To affirm or not to affirm – is that the question?

Last week someone on a training course said ‘I often affirm my clients in my work – should we affirm our clients in Solution Focused practice?’. In retrospect it is easy to see that I started off on the wrong foot. Of course I should have asked ‘what would I see you doing when you are affirming?’ but we were short of time and so I assumed that I knew the answer to the question that I did not ask, and I assumed that she meant ‘praising and complimenting’. And so having made this assumption I answered that I tried to affirm as little as possible, whilst ‘admitting’ that I find it hard not to affirm, in other words to praise, children when they report achievements and successes, excusing myself by arguing that children tend to frame themselves significantly through the eyes of the adults who surround them and who reflect back to them who they are.

Having rowed back to this extent from my first, off the cuff, response, I couldn’t help remembering Insoo Kim Berg and her quite inimitable ‘wows’, her frequent comments ‘I’m so impressed’ and her support for ‘cheer-leading’. And I couldn’t help recalling the Milwaukee team and their careful construction of compliments during the session breaks taken in order to formulate their end-of-session messages.
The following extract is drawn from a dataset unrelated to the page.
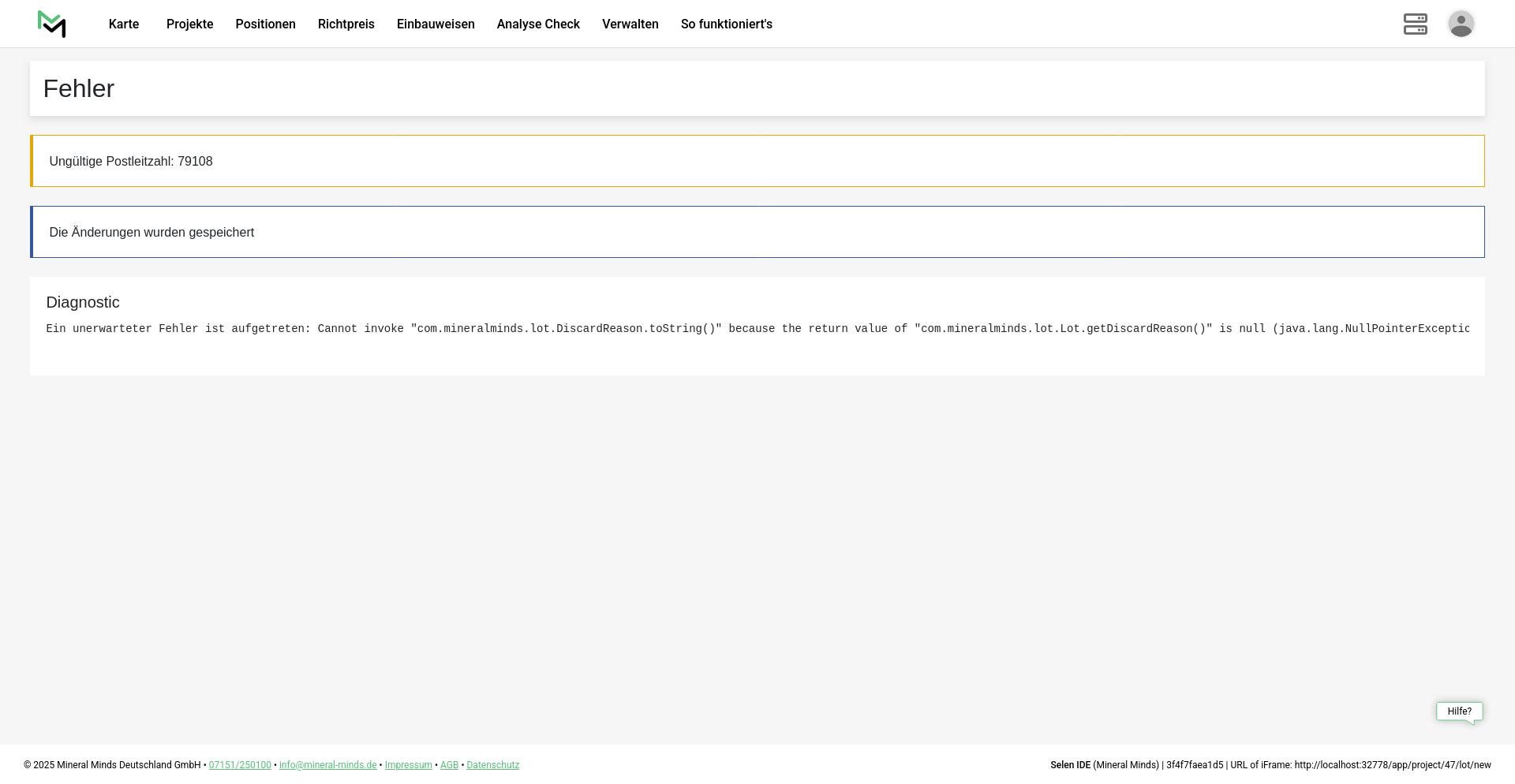Click the Änderungen wurden gespeichert notice

[x=152, y=233]
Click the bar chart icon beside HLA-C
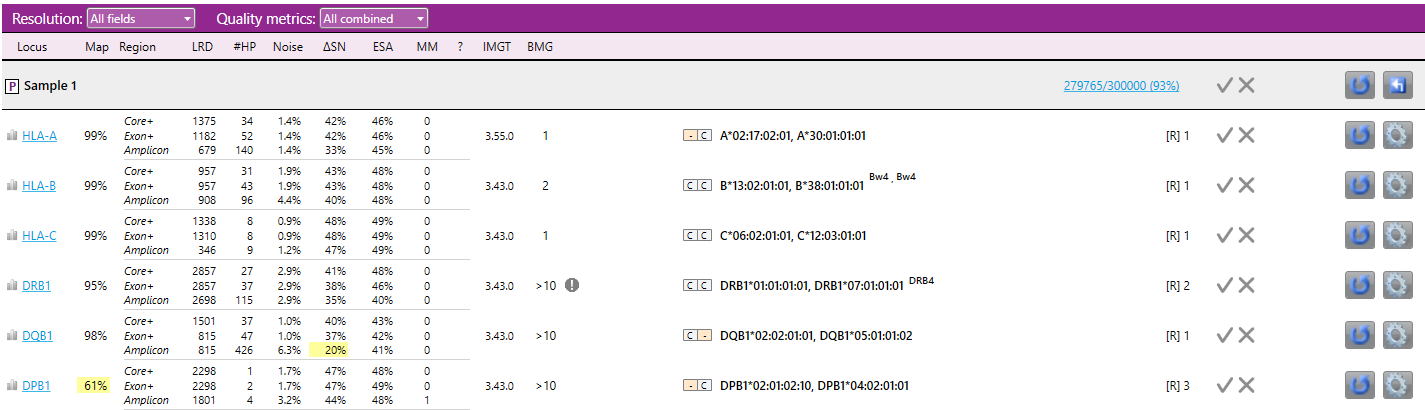 click(13, 235)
What happened to this influential element of Solution Focused practice – did it really disappear or had it gone underground and taken a new shape?

For BRIEF the reason that we largely dropped the praising and the complimenting was our interest in ‘centering’ the client and the client’s thoughts and perceptions and judgements rather than our thoughts and perceptions and judgements. We had arrived at the conclusion that we did not have the right, as Solution Focused Practitioners to judge or to evaluate our clients and that praising was no different from criticizing, both requiring us to adopt an evaluative stance. Fundamentally we decided that there is no difference between the statements ‘this is bad’ and ‘this is good’. And so we decided that we should elicit the client’s own evaluative judgements. ‘So were you pleased with the way that you . . .?’, we would ask or ‘so what does doing that tell you about the person that you are and the person that you can be in the future . . .?’, inviting the client’s own evaluation. And even if a ‘great’ or a ‘wow’ slipped out of our mouths we would quickly recover ourselves and follow it with ‘and were you pleased with that?’, heaving an internal sigh of relief as we recovered ourselves, finding our way back to our preferred position. This shift of position we characterised, merely a useful shorthand of course, as the shift from praising to self-complimenting. However since contemporaneous with our decision to ‘centre’ the client came our determination that we should ‘trust’ the client, and since if we truly trusted the client there was no further need for end of session tasks or homework, since clients could be trusted to do what was right for them following the session, the context within which end of session compliments found their home disappeared and with it the compliments themselves.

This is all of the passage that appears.